ASSIGNMENT: Duplicate the data starting at the line that contains "Find the location" and ending at the line that contains "favorite-button is located", with both of those lines included. Leave the pictures out of your copy.

Stored data:
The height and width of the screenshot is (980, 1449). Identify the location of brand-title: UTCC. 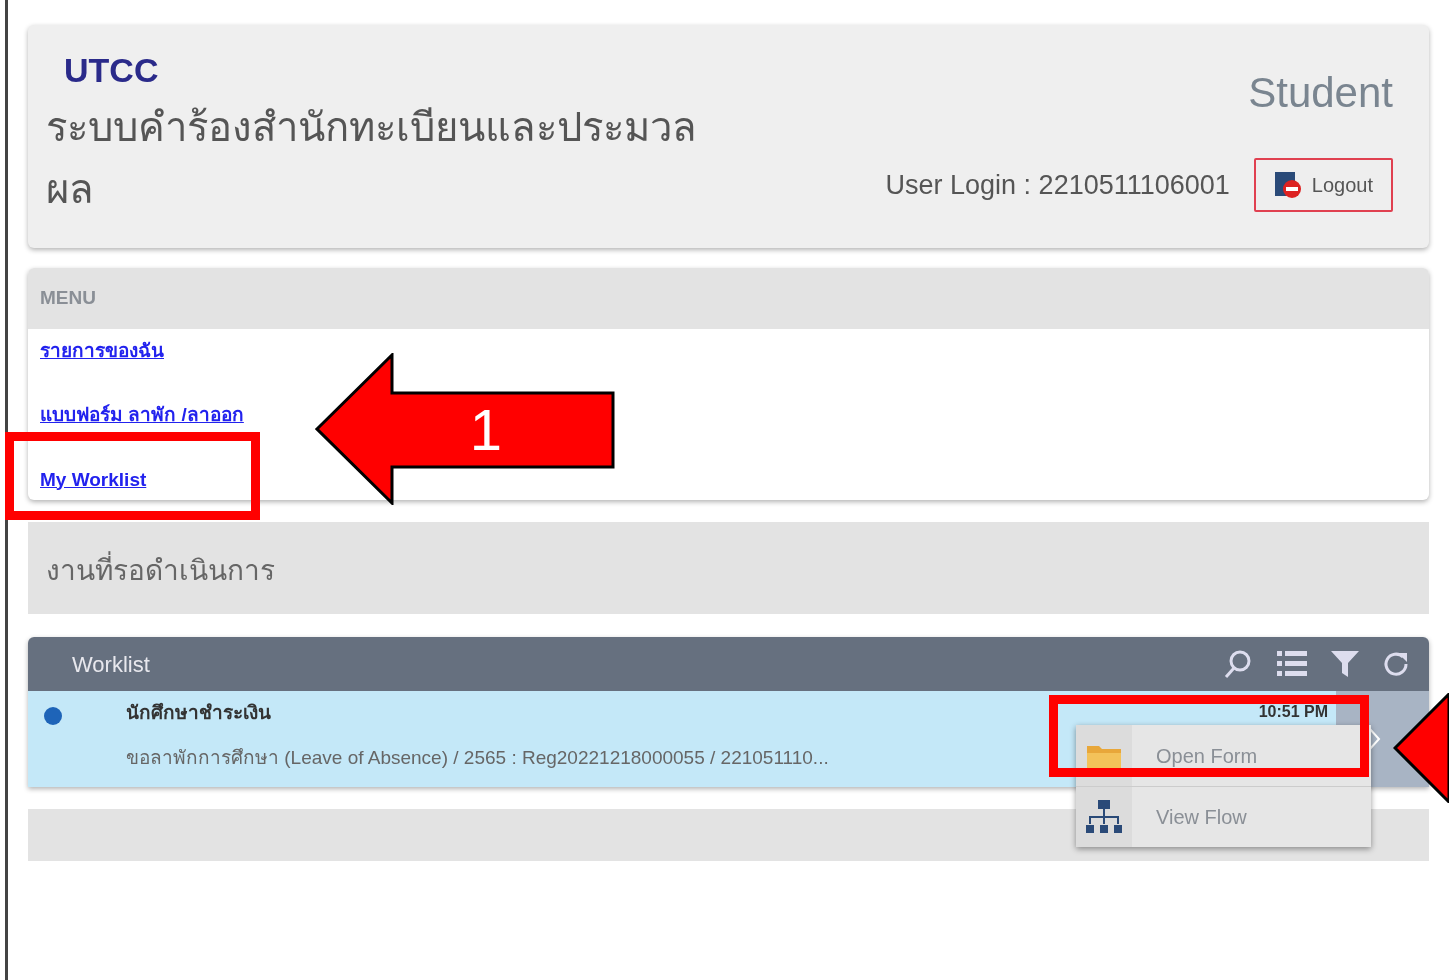
(112, 70).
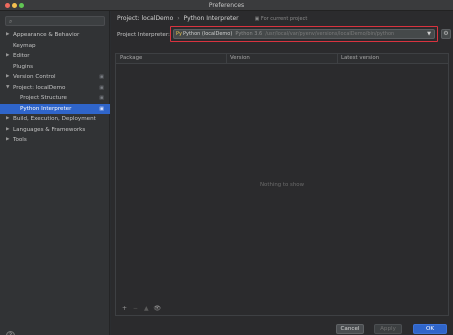 Image resolution: width=453 pixels, height=335 pixels. I want to click on column-header-package: Package, so click(131, 58).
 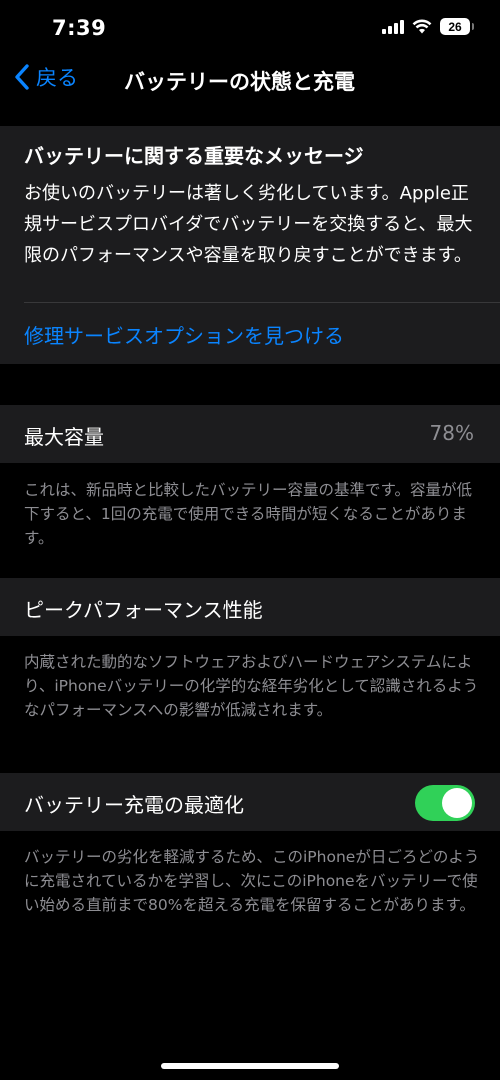 I want to click on status-icons: 26, so click(x=428, y=26).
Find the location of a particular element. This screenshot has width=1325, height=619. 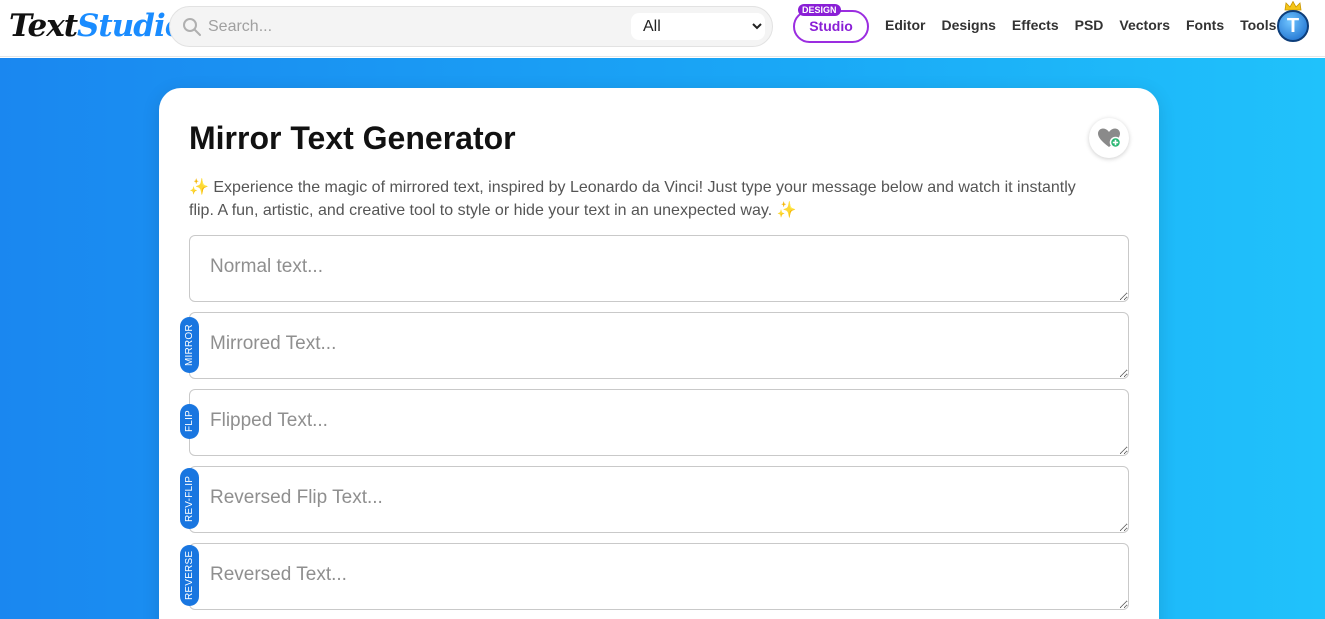

favorite-button is located at coordinates (1109, 138).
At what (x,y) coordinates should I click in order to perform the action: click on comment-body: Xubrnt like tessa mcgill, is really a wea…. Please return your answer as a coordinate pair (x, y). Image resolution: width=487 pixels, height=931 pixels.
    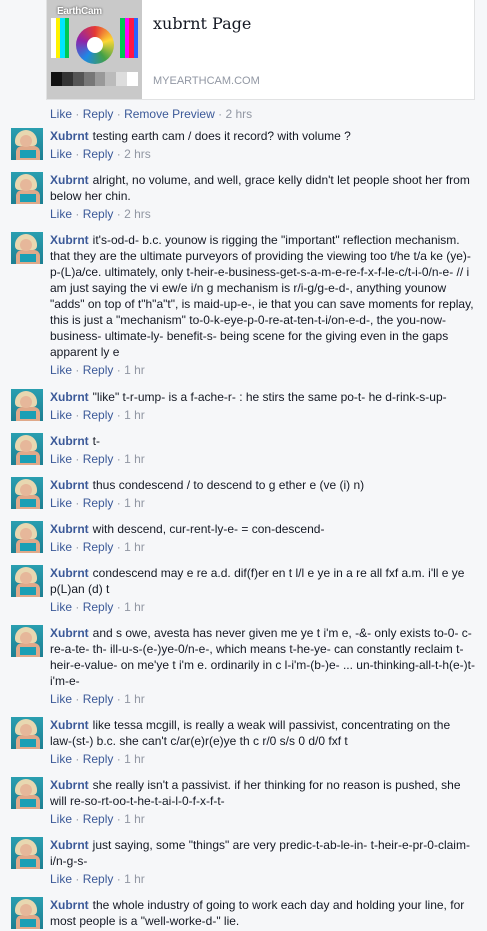
    Looking at the image, I should click on (262, 742).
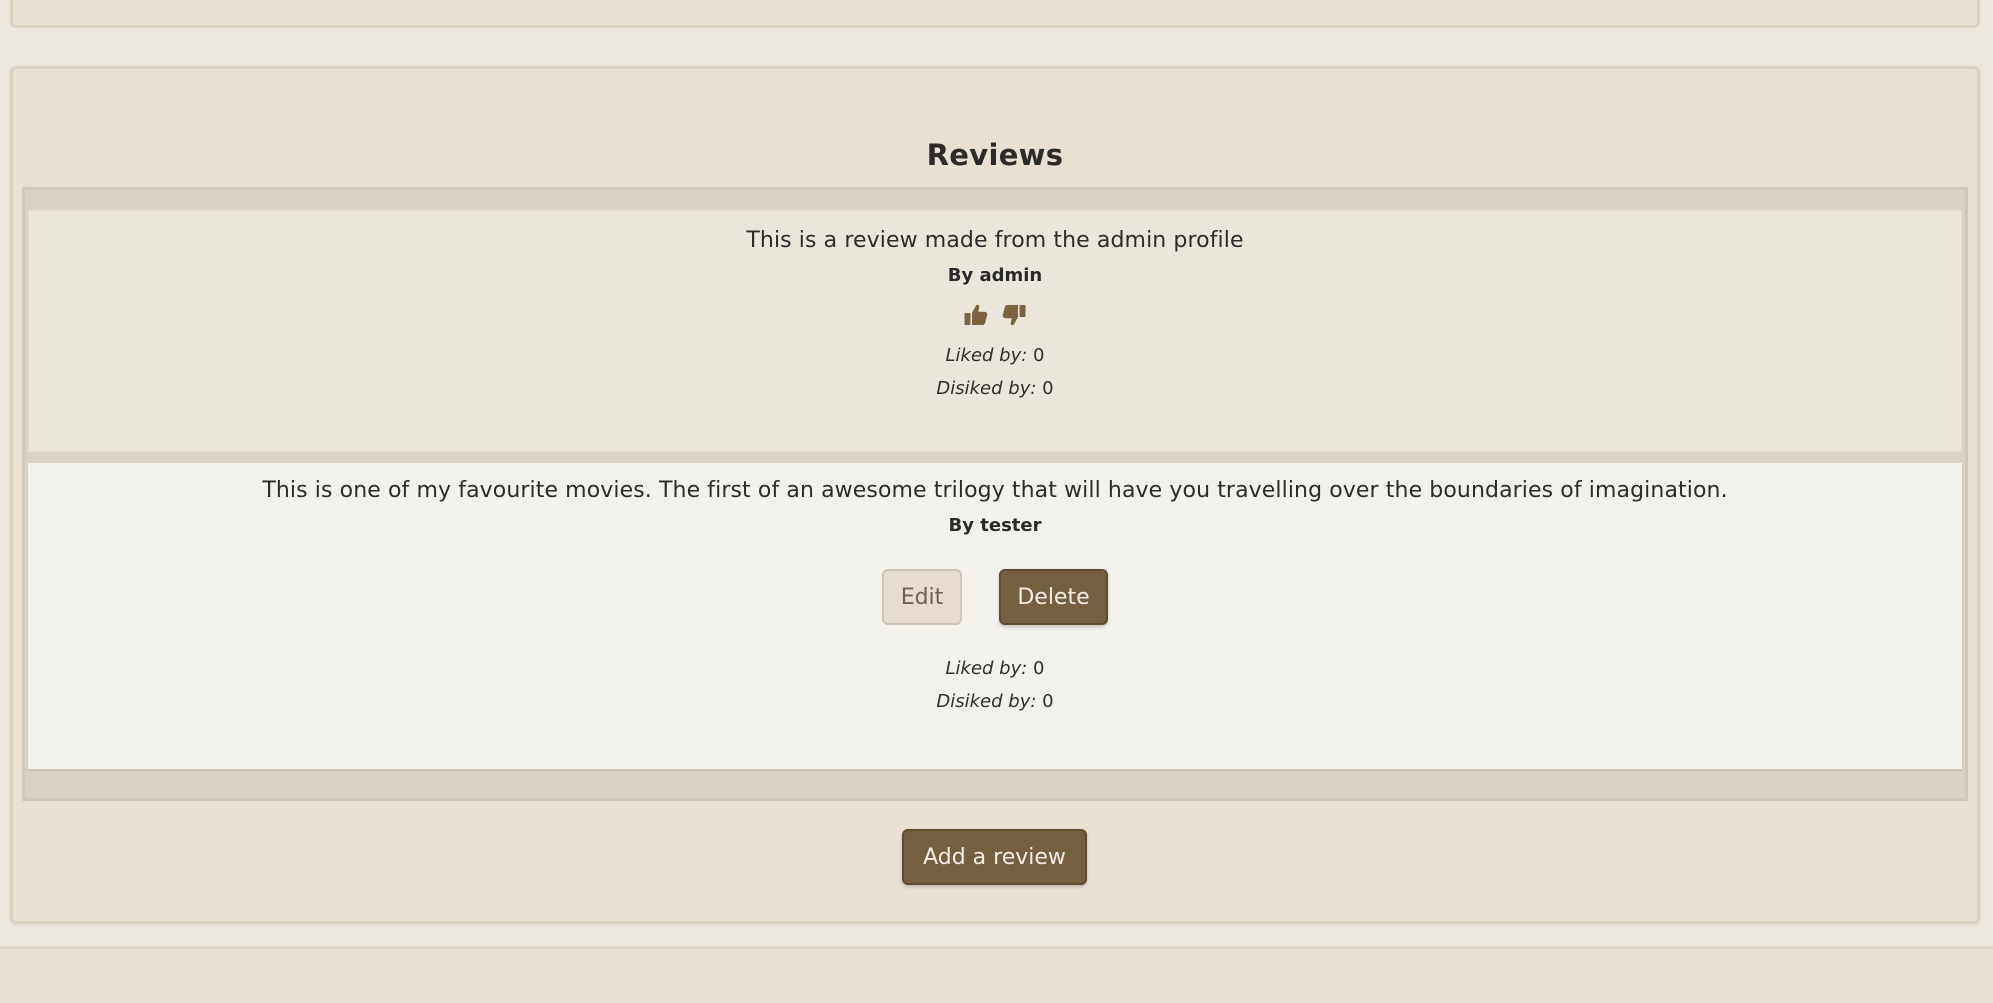  What do you see at coordinates (976, 315) in the screenshot?
I see `thumbs-up-icon` at bounding box center [976, 315].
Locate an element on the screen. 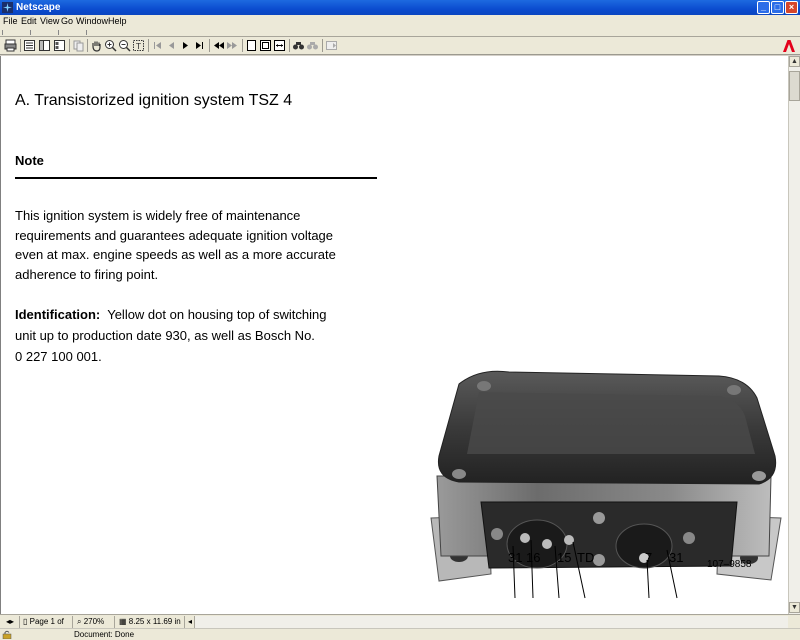 The width and height of the screenshot is (800, 640). menu-edit: Edit is located at coordinates (29, 22).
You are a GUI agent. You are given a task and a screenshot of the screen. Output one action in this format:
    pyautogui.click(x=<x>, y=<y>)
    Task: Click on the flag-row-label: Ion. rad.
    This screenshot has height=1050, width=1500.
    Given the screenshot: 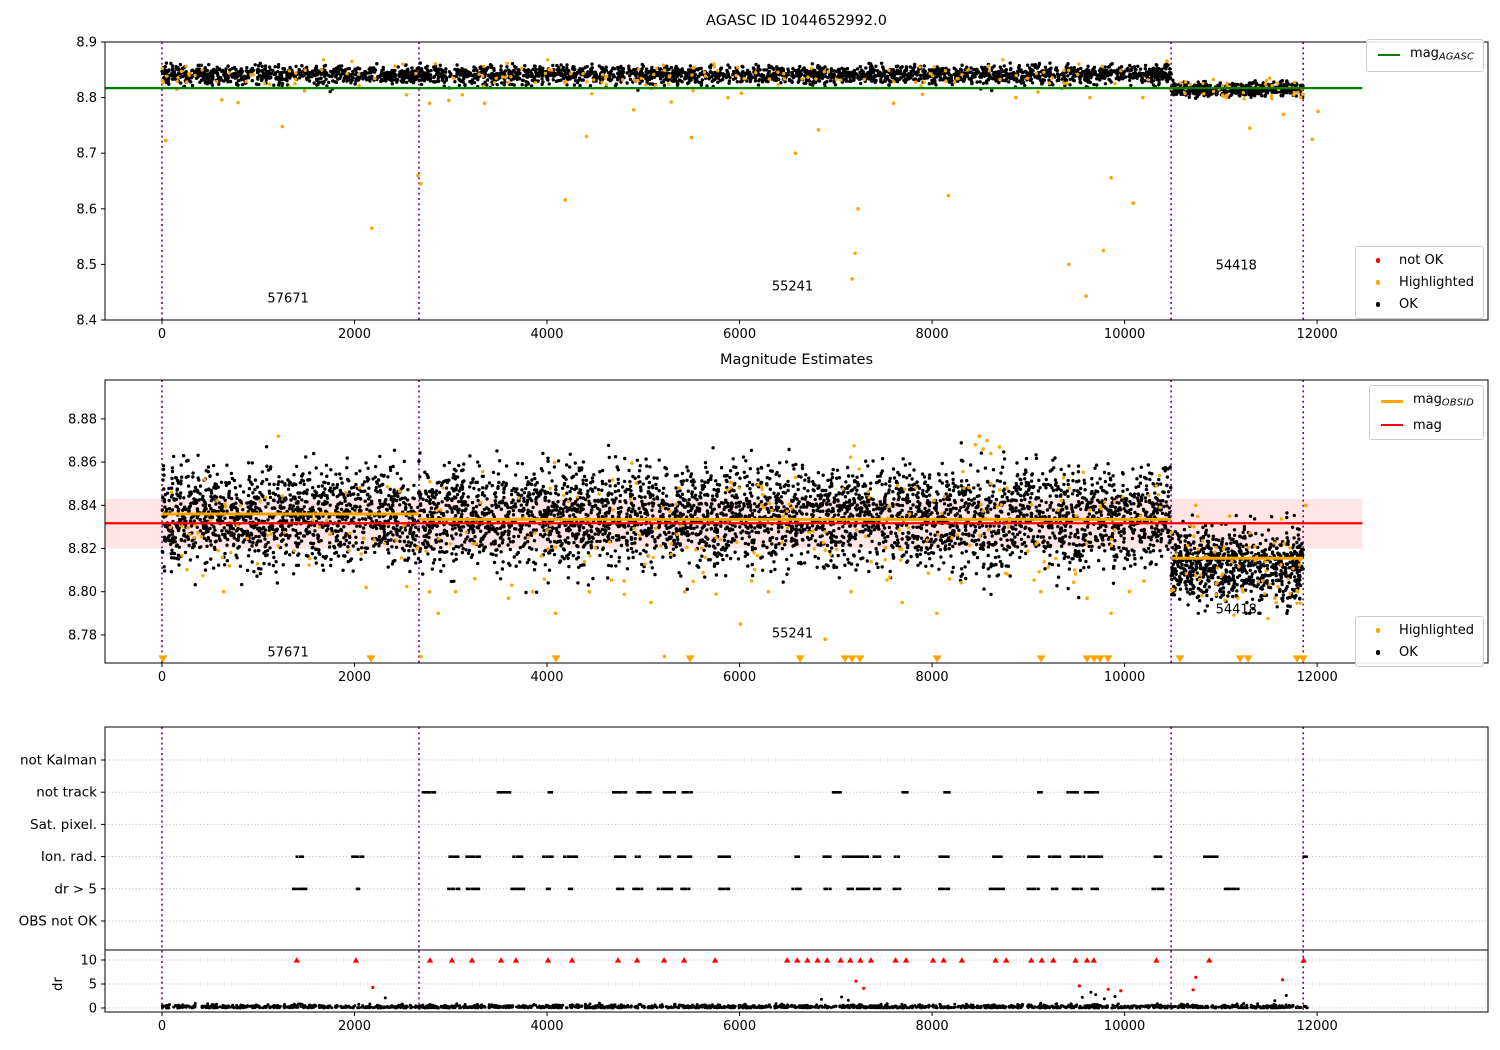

TASK OUTPUT:
Find the location of a particular element. This screenshot has width=1325, height=619. 

favorite-button is located at coordinates (1109, 138).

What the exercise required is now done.